AUSTRALIA needs to do more to help improve animal welfare in Indonesia following the lifting of the ban on live exports, a University of Adelaide researcher says.
Dr Risti Permani, from the school of economics, said the federal government should take a more hands-on role with Indonesia in the treatment of cattle that leave Australian shores.(source)
She said the problems of animals being treated badly at some abattoirs in Indonesia related to a lack of proper regulations and a lack of educated and skilled workers in cattle production.
"A fundamental problem with the Australian response to this issue is the failure to understand that the abuses uncovered are directly related to the systematic regulatory problems within the industry," Dr Permani says.
"Recognition of these issues would have led Australia to help Indonesia with the animal welfare problem rather than rely on the blunt instrument of an export ban, which has already done damage to Australia's cattle industry and its relations with Indonesia."

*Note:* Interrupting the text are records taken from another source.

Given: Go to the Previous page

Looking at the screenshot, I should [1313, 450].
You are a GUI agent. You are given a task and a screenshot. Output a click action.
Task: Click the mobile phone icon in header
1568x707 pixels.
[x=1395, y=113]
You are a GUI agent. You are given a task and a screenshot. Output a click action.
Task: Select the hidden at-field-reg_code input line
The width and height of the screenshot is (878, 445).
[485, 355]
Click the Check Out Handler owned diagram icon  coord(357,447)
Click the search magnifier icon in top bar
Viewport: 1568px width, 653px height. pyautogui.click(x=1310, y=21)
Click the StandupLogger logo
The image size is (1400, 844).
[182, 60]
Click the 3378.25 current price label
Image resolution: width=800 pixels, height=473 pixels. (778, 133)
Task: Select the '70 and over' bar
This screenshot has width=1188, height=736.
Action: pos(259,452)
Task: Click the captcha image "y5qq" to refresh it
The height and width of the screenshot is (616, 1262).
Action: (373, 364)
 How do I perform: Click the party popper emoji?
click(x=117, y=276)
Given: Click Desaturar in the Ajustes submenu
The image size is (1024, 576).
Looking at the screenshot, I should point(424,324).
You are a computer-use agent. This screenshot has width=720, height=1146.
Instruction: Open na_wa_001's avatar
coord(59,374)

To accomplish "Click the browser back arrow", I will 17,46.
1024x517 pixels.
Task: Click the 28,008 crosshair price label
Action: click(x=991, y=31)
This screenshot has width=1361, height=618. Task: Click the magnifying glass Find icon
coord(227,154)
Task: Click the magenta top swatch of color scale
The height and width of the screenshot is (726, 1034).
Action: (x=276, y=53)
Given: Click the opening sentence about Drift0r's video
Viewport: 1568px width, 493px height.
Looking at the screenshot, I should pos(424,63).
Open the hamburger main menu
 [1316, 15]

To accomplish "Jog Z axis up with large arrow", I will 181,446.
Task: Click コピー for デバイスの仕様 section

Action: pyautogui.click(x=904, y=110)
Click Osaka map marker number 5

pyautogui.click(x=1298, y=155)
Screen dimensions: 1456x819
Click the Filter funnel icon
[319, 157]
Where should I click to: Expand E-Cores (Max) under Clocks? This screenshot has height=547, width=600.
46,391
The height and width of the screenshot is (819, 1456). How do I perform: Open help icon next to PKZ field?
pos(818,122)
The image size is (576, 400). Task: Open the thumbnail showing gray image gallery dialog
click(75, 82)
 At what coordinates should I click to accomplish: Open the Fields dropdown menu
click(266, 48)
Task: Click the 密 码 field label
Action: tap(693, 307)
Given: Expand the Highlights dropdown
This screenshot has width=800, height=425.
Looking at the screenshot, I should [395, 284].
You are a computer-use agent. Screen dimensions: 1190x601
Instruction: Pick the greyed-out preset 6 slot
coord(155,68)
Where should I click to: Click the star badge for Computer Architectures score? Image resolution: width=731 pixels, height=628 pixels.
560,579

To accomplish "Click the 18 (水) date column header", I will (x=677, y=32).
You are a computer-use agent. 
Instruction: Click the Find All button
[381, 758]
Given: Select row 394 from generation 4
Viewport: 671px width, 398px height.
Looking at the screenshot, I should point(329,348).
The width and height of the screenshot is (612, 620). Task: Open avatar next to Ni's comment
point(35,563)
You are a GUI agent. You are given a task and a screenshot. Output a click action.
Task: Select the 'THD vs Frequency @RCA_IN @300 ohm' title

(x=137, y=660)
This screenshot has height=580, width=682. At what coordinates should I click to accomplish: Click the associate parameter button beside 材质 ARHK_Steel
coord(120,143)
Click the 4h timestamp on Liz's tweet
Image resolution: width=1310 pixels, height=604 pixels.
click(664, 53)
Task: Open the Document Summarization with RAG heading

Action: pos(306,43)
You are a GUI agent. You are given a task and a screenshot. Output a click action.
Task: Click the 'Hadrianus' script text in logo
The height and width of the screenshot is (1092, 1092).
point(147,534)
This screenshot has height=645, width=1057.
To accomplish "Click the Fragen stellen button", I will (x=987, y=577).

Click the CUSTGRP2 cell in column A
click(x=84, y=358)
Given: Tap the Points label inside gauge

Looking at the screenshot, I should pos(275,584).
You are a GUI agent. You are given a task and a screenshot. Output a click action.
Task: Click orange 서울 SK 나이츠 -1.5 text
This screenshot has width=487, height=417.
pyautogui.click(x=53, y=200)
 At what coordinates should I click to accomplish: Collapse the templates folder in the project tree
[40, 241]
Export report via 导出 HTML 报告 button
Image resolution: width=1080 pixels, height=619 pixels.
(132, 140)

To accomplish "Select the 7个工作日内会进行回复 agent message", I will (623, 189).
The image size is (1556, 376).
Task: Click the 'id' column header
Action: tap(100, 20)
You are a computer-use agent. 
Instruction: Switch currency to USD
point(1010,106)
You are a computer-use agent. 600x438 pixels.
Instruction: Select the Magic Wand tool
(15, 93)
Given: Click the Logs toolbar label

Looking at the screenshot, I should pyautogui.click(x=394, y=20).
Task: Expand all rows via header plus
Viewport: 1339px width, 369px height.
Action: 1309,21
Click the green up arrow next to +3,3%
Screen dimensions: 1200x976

Dr Permani, who wrote a policy brief on the live export issue for the university's new Indo-Pacific Governance Research Centre, said Australia still had an opportunity to help Indonesia improve animal welfare, building on decades of collaborative agricultural research between the two countries.
"Australia has much to offer Indonesia in terms of developing regulatory capacities," she said.
"Such a response would mean that animal welfare is not seen as some kind of moral blame game, but the result of regulatory underdevelopment.
"Worker exchange and capacity building programs to train Indonesian officials in the supervision and monitoring of cattle slaughter would be a positive step forward."
Dr Permani said it was important to understand that Muslim Indonesians were as equally upset as Australians over the issue.
"Most Muslim Indonesians feel that the inhumane treatment of animals is not in keeping with the spirit of Islam generally, or Halal," she said.
"The lack of monitoring of Halal practices in Indonesia has been a concern of Muslim Indonesians for a long time."